Example of convex functions fulfilling a (strange) lower bound

Question

I am reading a preliminary version of a paper which focuses on some minimization problems connected to a class of integral functionals. Reading the assumptions of one of the theorems I cannot convince myself that a "concrete" example exists (beside the "trivial" function, $x \mapsto \alpha \vert x \vert$ for some $\alpha >0$: the authors want to extend some previous result on this case to a more general framework).

Question. Does there exist a function $f \colon \mathbb R^N \to [0,+\infty)$ such that

1. $f$ is convex;
2. $f(\lambda x) = \lambda f(x)$ for any $\lambda >0$ and $\forall x \in \mathbb R^N$;
3. there are $a>0, b \ge 0$ and $\gamma \in \mathbb R^N$ such that $$ a|x| \le f(x) + \langle \gamma, x \rangle + b $$ for any $x \in \mathbb R^N$?

I have some problems in finding a function satisfying the three points... It does not have to be smooth, still I do not see an example beside $\alpha |x|$, $\alpha >0$.

Answer 1

Let $G$ be the set of functions $g\colon\mathbb R\to\mathbb R$ such that for some strictly positive real $a$ and $b$ and all real $x$ we have $g(x)=-ax$ if $x\le0$ and $g(x)=bx$ if $x\ge0$. Let $l_1,\dots,l_N$ be any linearly independent linear functionals on $\mathbb R^N$. Then any function $f$ on $\mathbb R^N$ of the form \begin{equation*} f=\sum_1^N g_i\circ l_i \end{equation*} with the $g_i$'s in $G$ will be nonnegative and satisfy your conditions 1, 2, 3. More generally, we can take \begin{equation*} f=\sum_1^n g_i\circ l_i \tag{0} \end{equation*} with the $g_i$'s in $G$, where $l_1,\dots,l_n$ are any linear functionals on $\mathbb R^N$ spanning $(\mathbb R^N)^*$.

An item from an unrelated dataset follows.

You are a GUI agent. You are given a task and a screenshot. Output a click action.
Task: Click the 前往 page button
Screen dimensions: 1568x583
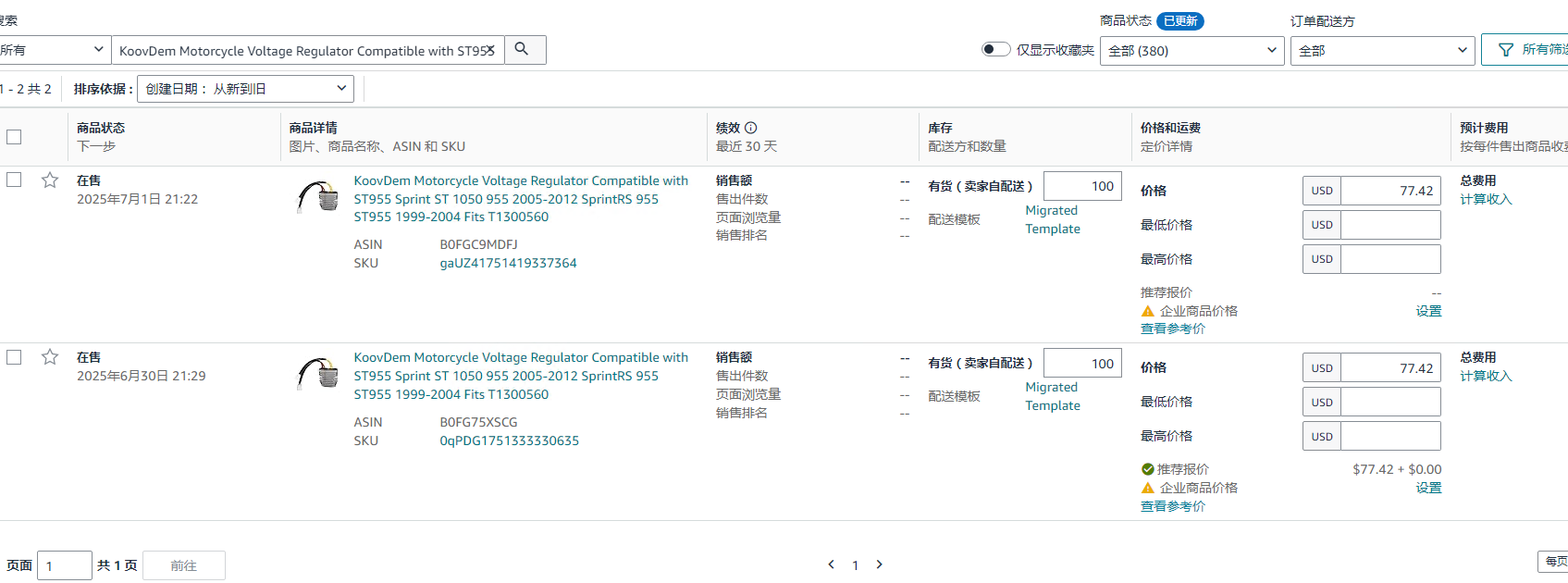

Added in response to a comment by the OP: Here are details on why the so-constructed $f$ will satisfy condition 3. Let \begin{equation} c:=\inf_{x\ne0}\frac{f(x)}{|x|}=\min_{|x|=1}f(x), \tag{1} \end{equation} since $f$ is positive homogeneous and continuous. Suppose that $f(x)=0$ for some $x\in\mathbb R^N$. Since $g_i\ge0$, (0) implies $g_i(l_i(x))=0$ for all $i$. Since $g_i(u)=0\implies u=0$, we have $l_i(x)=0$ for all $i$, and hence $l(x)=0$ for all $l\in(\mathbb R^N)^*$, since the $l_i$'s span $(\mathbb R^N)^*$. So, $f(x)=0$ implies $x=0$. So, (1) implies $c>0$ and $c|x|\le f(x)$ for all $x\in\mathbb R^N$, so that condition 3 indeed holds.

Answer 2

Another construction that works is the following: Take any convex $A\subset\mathbb{R}^n$ which contains a neighborhood of the origin. Then the associated Minkowski functional $$ \sigma_A(x) = \inf\{\lambda>0\mid x\in\lambda A\} $$ has the desired properties.